Ma forse è anche questione di carattere. E di educazione. Sala, milanese, classe 58, Gemelli, sposato con Dorothy, tifoso nerazzurro, si trasferisce in Brianza da piccolissimo. Suo padre ha un’azienda di arredamento e la Brianza è la patria della manifattura. Ecco le regole non scritte della dinastia Sala: «Famiglia, educazione, casa, lavoro. E poi dovere, dovere, dovere». E come tanti ragazzi la voglia di scappare, di tornare nella grande città. L’occasione scocca ai suoi 18 anni. La decisione di iscriversi alla Bocconi. Quella che Sala definisce la prima delle sue «due scelte felici». La seconda riguarda il lavoro. «Nel 1983 chiunque usciva dalla Bocconi con buoni voti riceveva molte offerte. Ho scelto la Pirelli per due motivi: perché era una azienda milanese e una vera multinazionale». Non perché fosse particolarmente innamorato del ruolo di un gigante economico, ma perché gli permetteva di coltivare una delle passioni che lo hanno accompagnato per tutta la vita: viaggiare. «Dalla provincia alla città, al giro del mondo». Forse i ricordi si accavallano in maniera confusa perché prima del tour mondiale nei vari continenti, Sala ha fatto la gavetta. Prima in fabbrica a Torino, poi a Brescia in un grande distributore di pneumatici. Ogni volta che gli operai montavano le gomme a un’auto la sua scrivania vibrava come scossa da un terremoto: «La gavetta è stata la mia fortuna: la concretezza e il pragmatismo sono l’eredità di quegli anni». E qui arriva un po’ di compiacimento: «Sono il perfetto prototipo del milanese che si fa da sé. La mia vita è stata centrata sul lavoro». Sembra un sunto de «L’Etica protestante e lo spirito del capitalismo» di Max Weber. Più semplicemente Sala la intende come quel desiderio che «ti fa andare avanti come un treno perché nel lavoro trovi la tua realizzazione. Non penso che per i giovani di oggi sia molto diverso anche se ora è molto più difficile. Loro sono molto più coraggiosi di noi, lasciano casa e vanno all’estero».
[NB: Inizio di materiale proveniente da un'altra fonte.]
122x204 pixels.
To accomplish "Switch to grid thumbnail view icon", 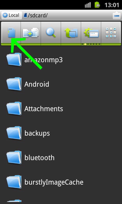I will [x=111, y=33].
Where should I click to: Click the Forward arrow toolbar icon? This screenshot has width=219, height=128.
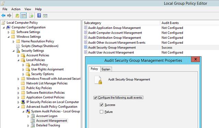point(9,15)
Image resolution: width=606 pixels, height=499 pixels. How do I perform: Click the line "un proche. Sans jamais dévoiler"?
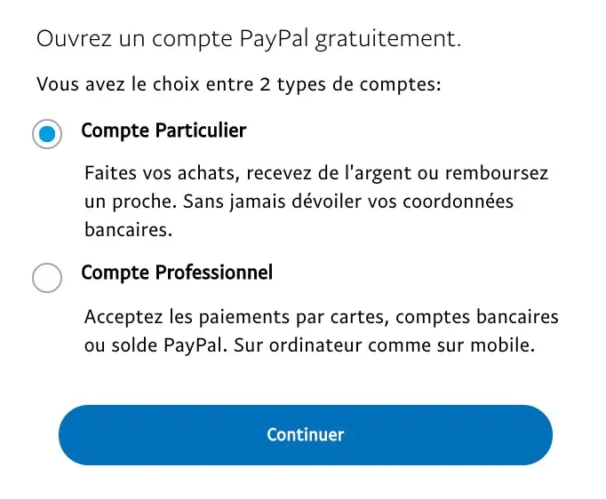tap(299, 202)
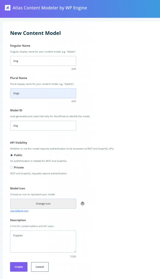Click the New Content Model heading

(35, 33)
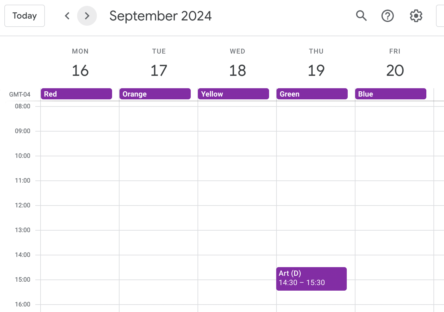This screenshot has height=312, width=444.
Task: Open the Red all-day event
Action: (76, 94)
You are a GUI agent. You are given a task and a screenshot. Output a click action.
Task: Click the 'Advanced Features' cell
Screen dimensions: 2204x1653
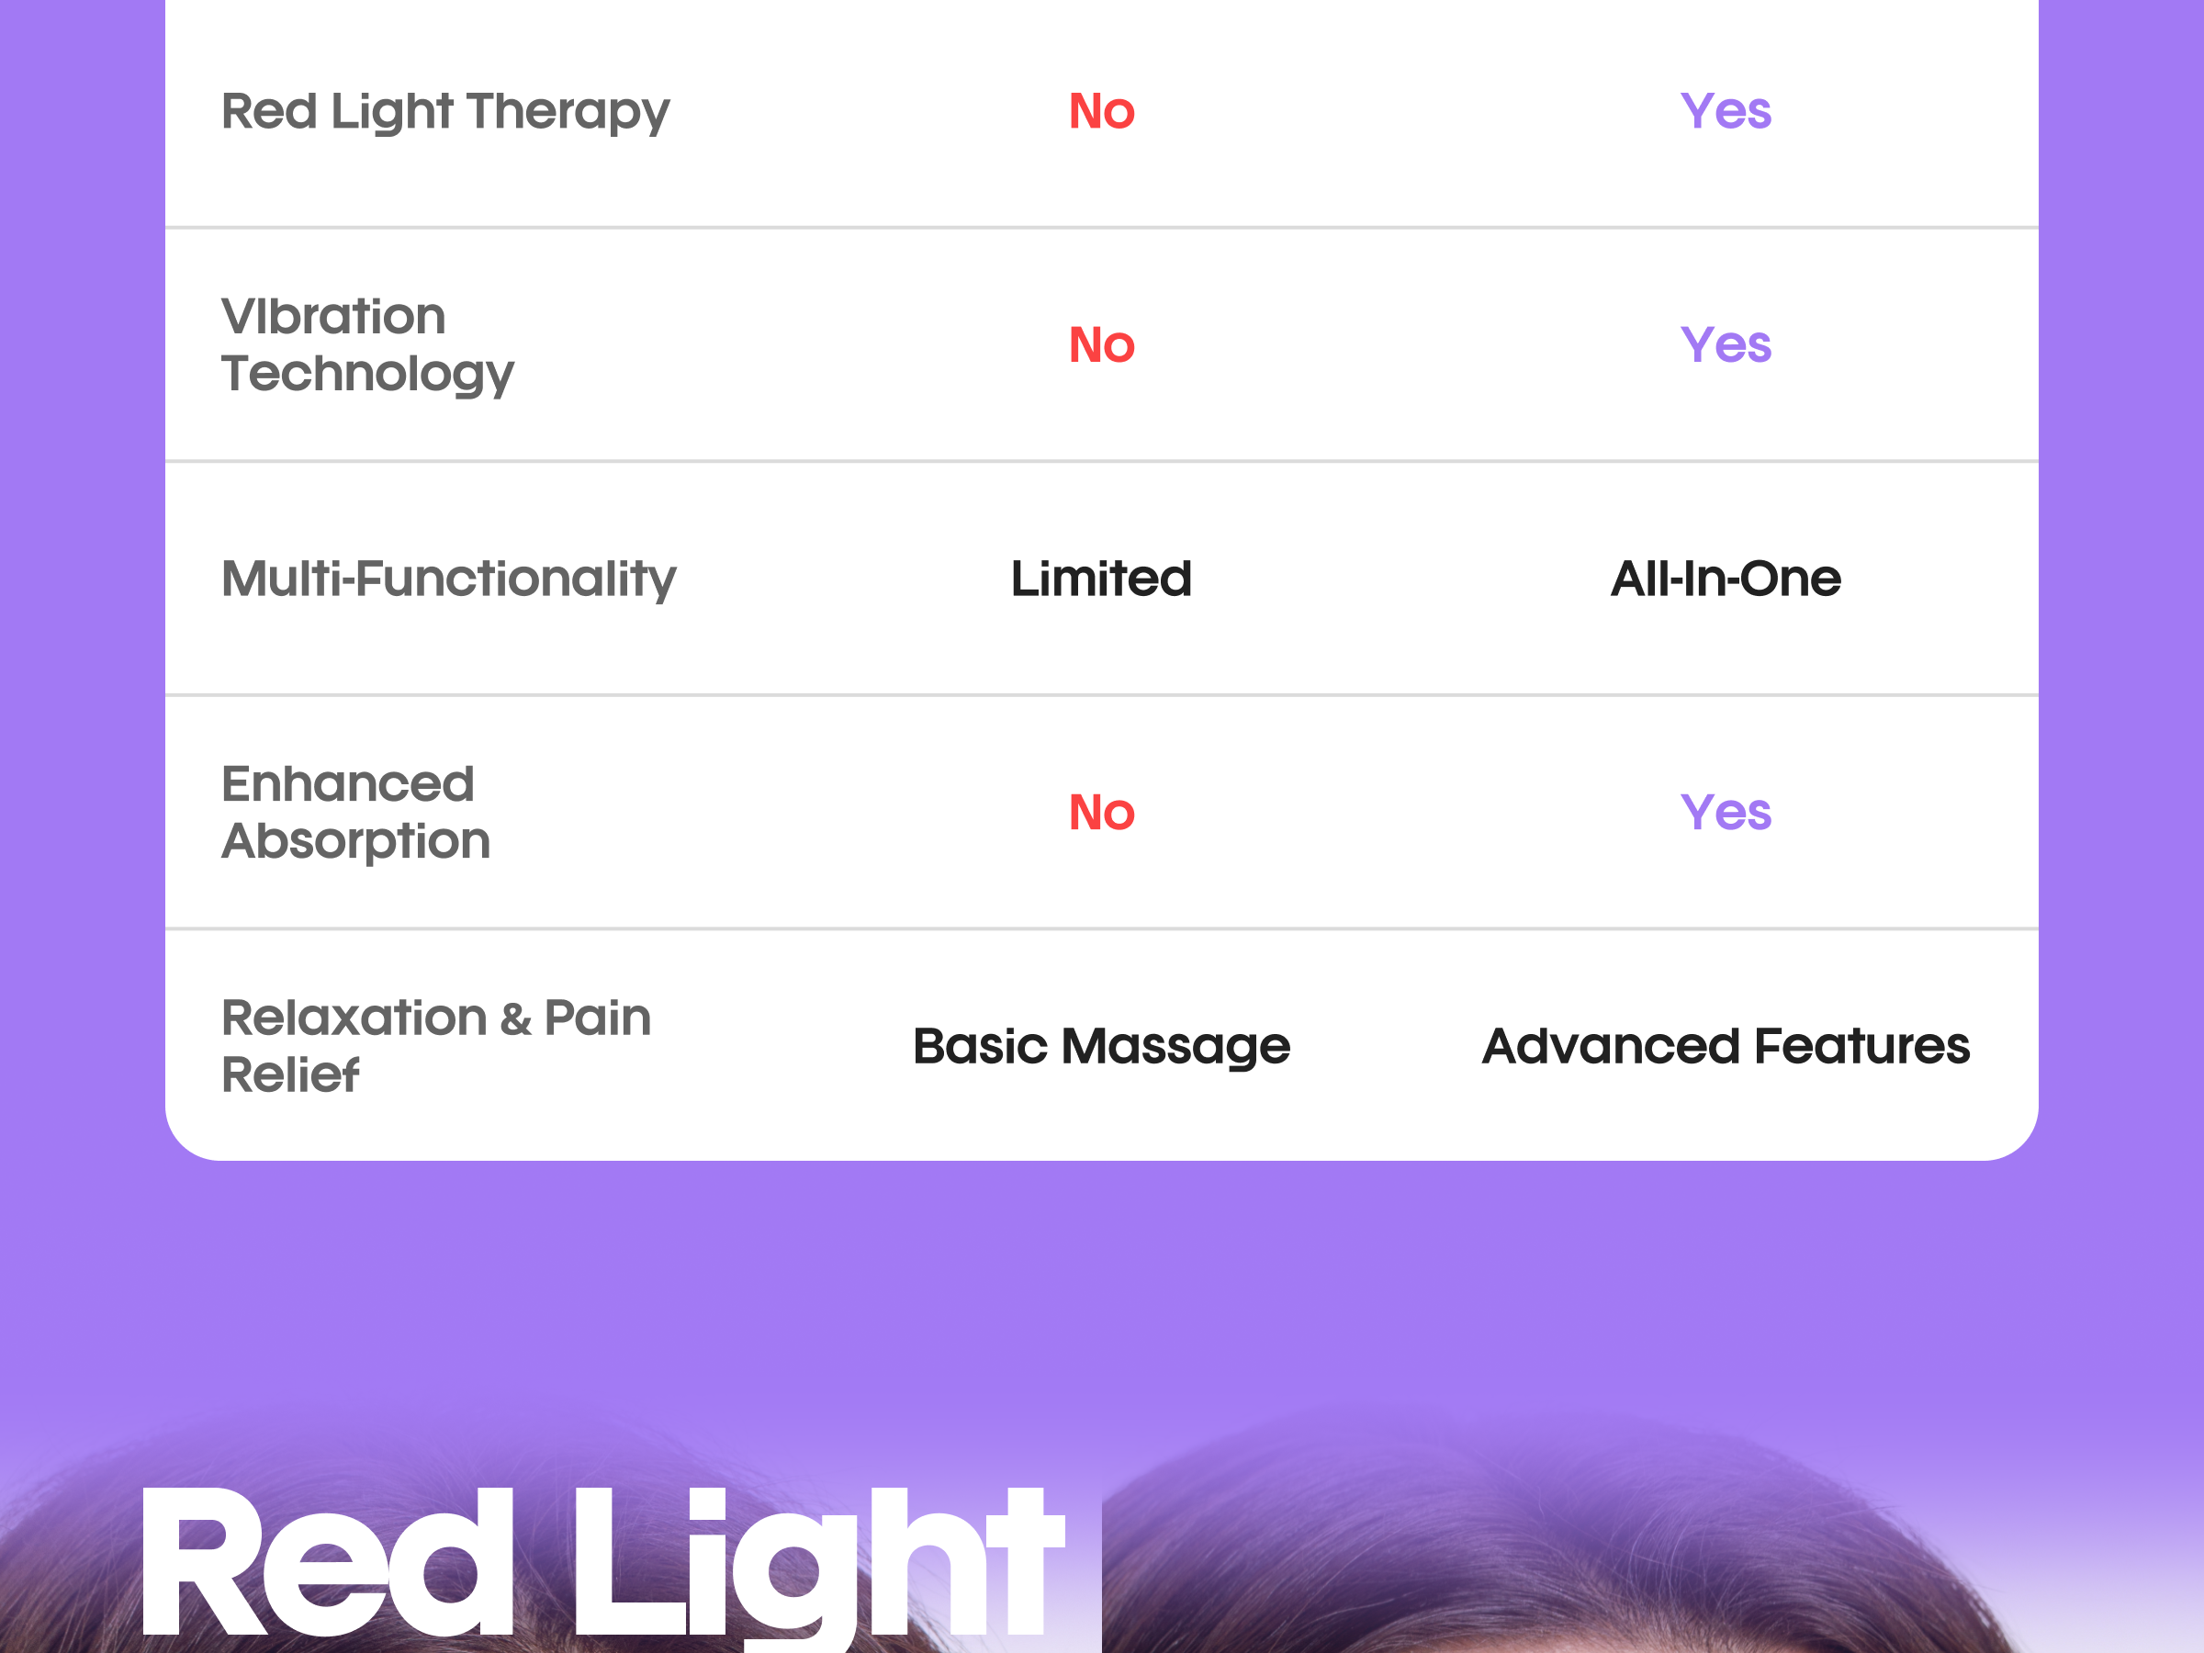click(x=1725, y=1046)
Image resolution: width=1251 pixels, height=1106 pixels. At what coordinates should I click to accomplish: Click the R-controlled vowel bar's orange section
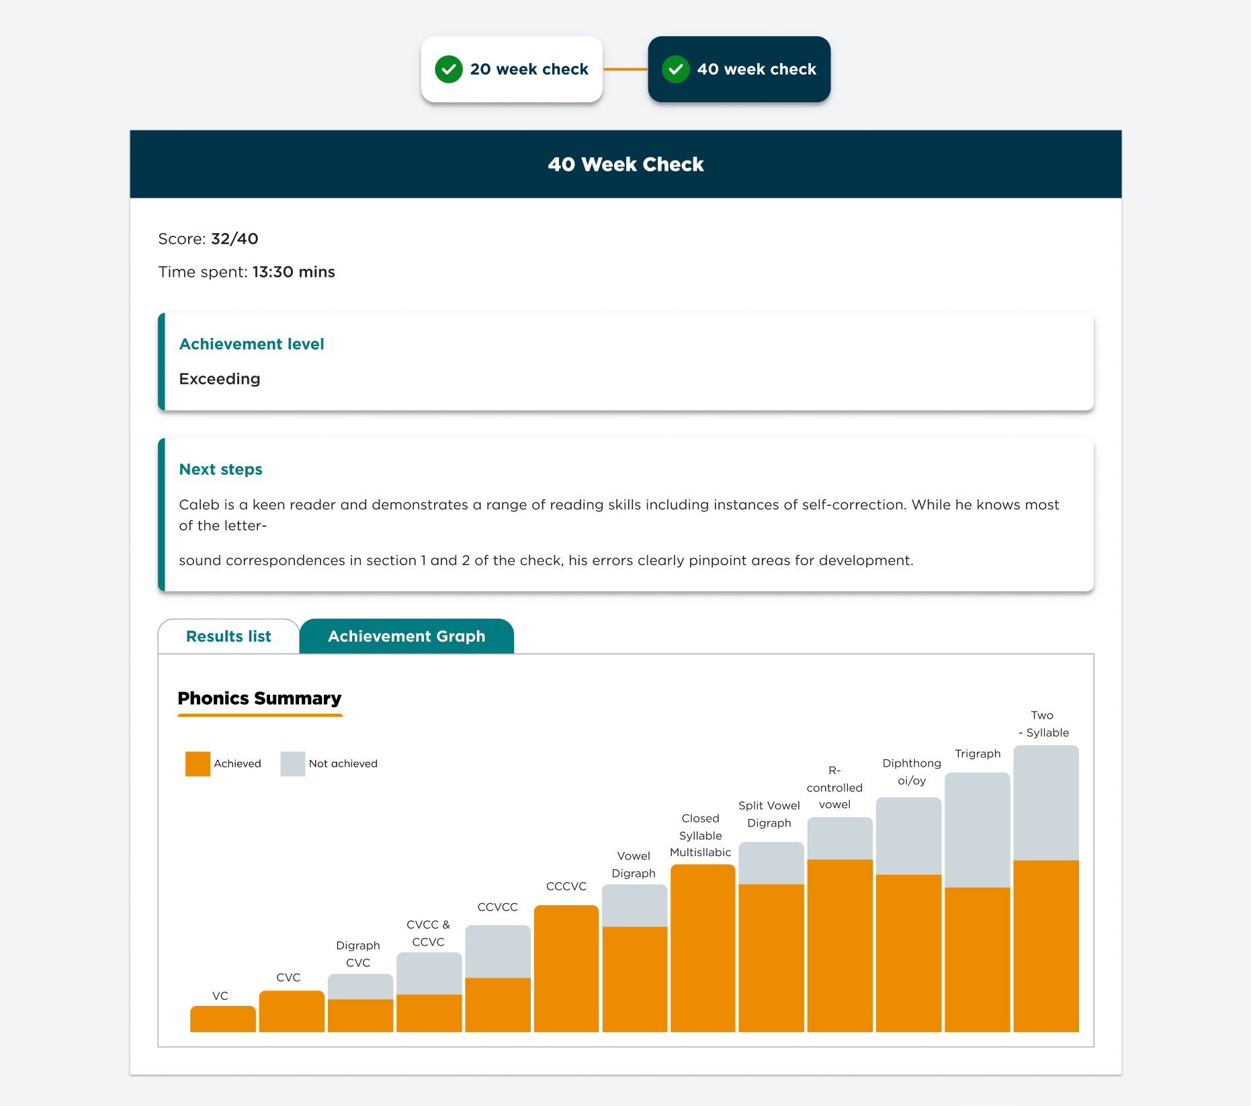(839, 945)
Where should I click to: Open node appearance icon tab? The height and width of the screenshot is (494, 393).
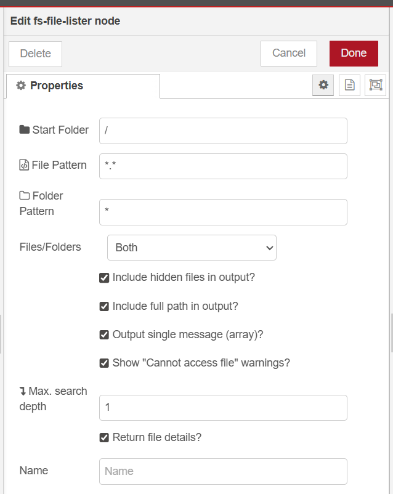(375, 86)
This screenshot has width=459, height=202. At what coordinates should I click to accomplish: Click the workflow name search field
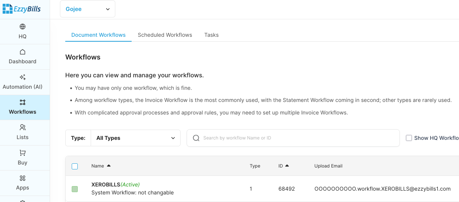point(296,138)
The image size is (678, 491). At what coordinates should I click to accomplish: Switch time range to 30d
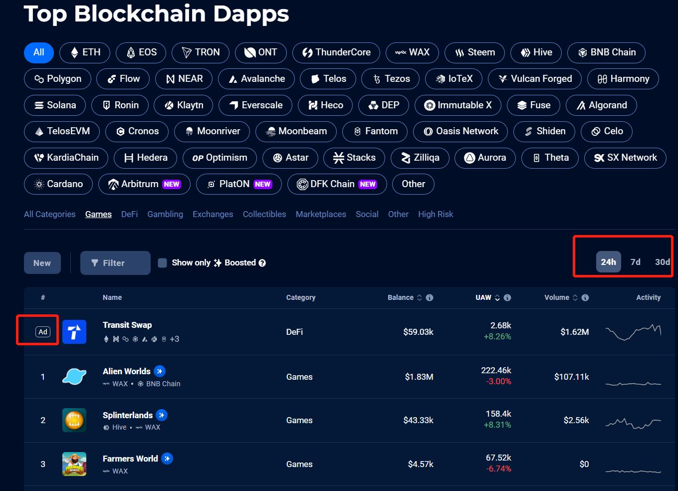click(662, 262)
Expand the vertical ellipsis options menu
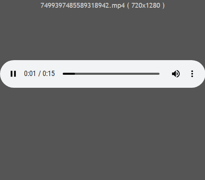Screen dimensions: 205x180 click(192, 74)
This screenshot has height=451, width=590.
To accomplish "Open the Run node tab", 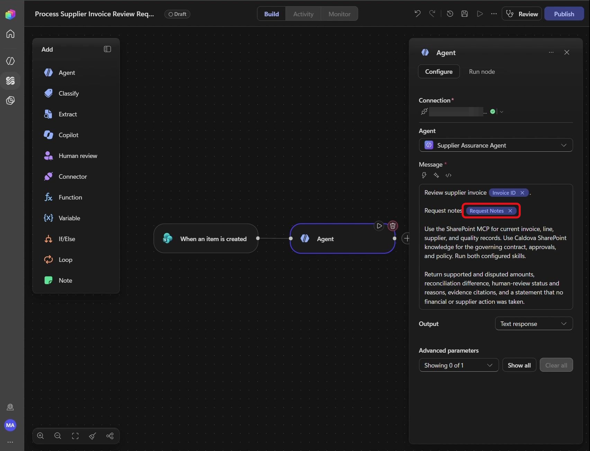I will (482, 71).
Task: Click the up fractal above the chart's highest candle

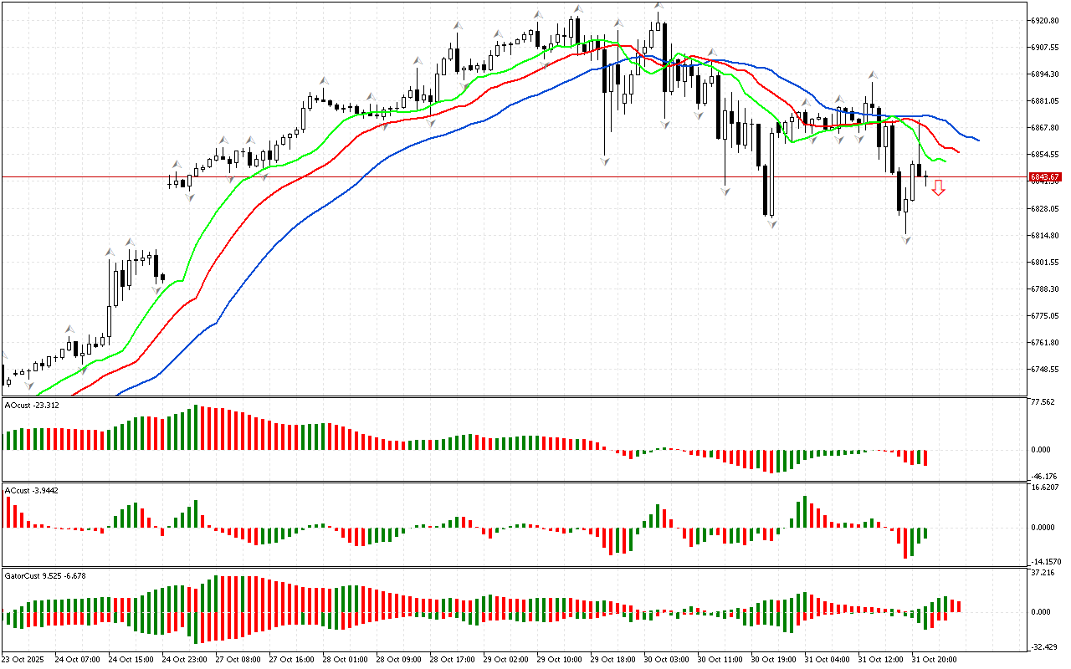Action: 658,6
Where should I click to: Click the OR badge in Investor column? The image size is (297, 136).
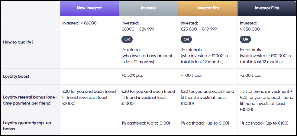127,39
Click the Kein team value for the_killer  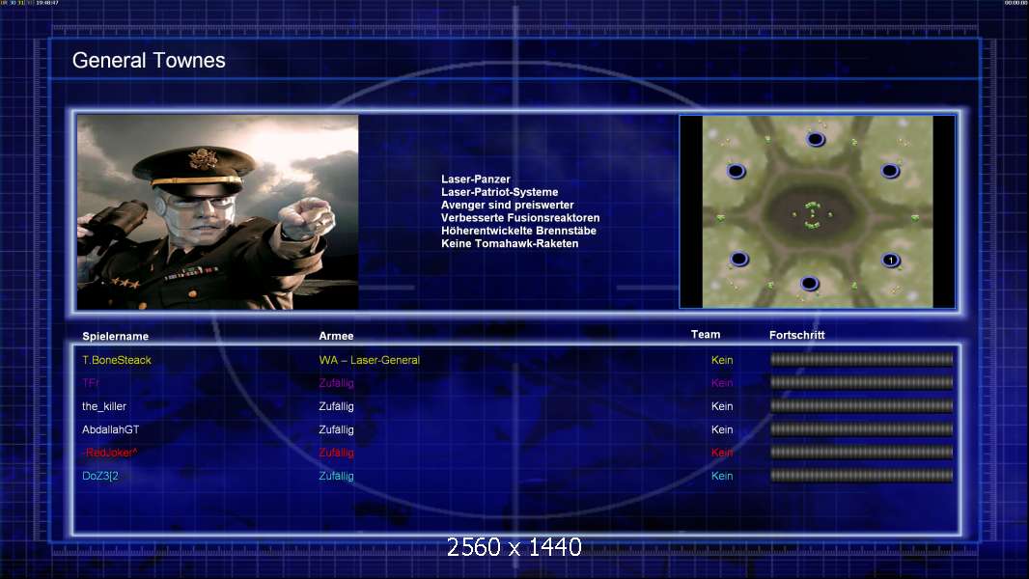[x=722, y=406]

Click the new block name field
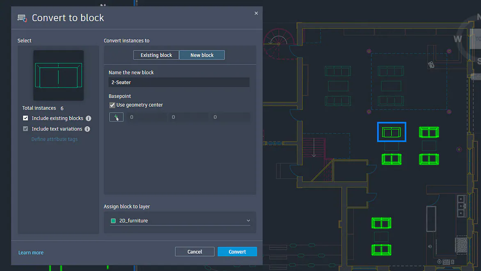[x=179, y=83]
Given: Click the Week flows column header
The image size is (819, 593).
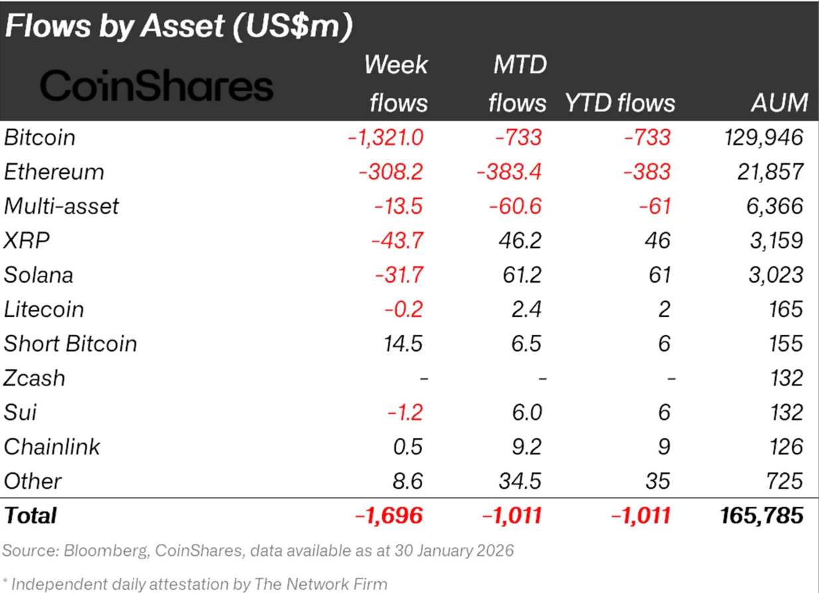Looking at the screenshot, I should tap(397, 84).
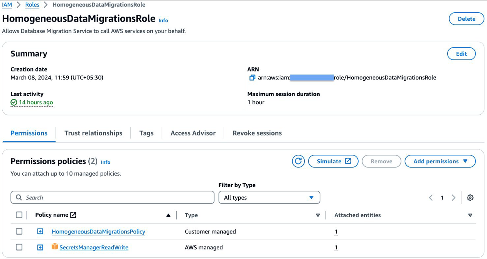Sort by Policy name ascending arrow
Viewport: 487px width, 259px height.
168,215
Lui resta a Milano. Pirelli viene acquisita da Telecom e Sala diventa direttore generale. Nel 2006, dopo 23 anni da uomo azienda, lascia. Si mette in proprio e con altri soci apre una società di consulenza. Ha più tempo. E il tempo, dopo la malattia, è merce preziosa. Lo sfrutta a pieno coltivando le sue passioni. Una è quella della barca a vela. E proprio mentre è impegnato nella traversata dell’Atlantico lo raggiunge la telefonata di Letizia Moratti che gli chiede se vuole fare il direttore generale del Comune. Accetta e parte la seconda fase della sua vita: quella dedicata al pubblico. Il resto è storia nota: dopo un anno e mezzo Sala prende in mano le redini della società Expo. Fino alla conclusione. E qui ritorna insistente il potere taumaturgico del tempo. Quello che ti permette di rimetterti in ordine con te stesso e riunire i pezzi della tua vita: «In questi sei mesi di esposizione ho detto milioni di parole. Avevo bisogno di un piccolo periodo di isolamento. Ho pensato che l’unico modo per stare da solo fosse il pellegrinaggio a Santiago de Compostela, cento chilometri a piedi in quattro giorni. E ho scoperto che ci sono parole essenziali. Quella che amo di più ha un sapore antico: si chiama il senso del dovere. È l’insegnamento dei miei».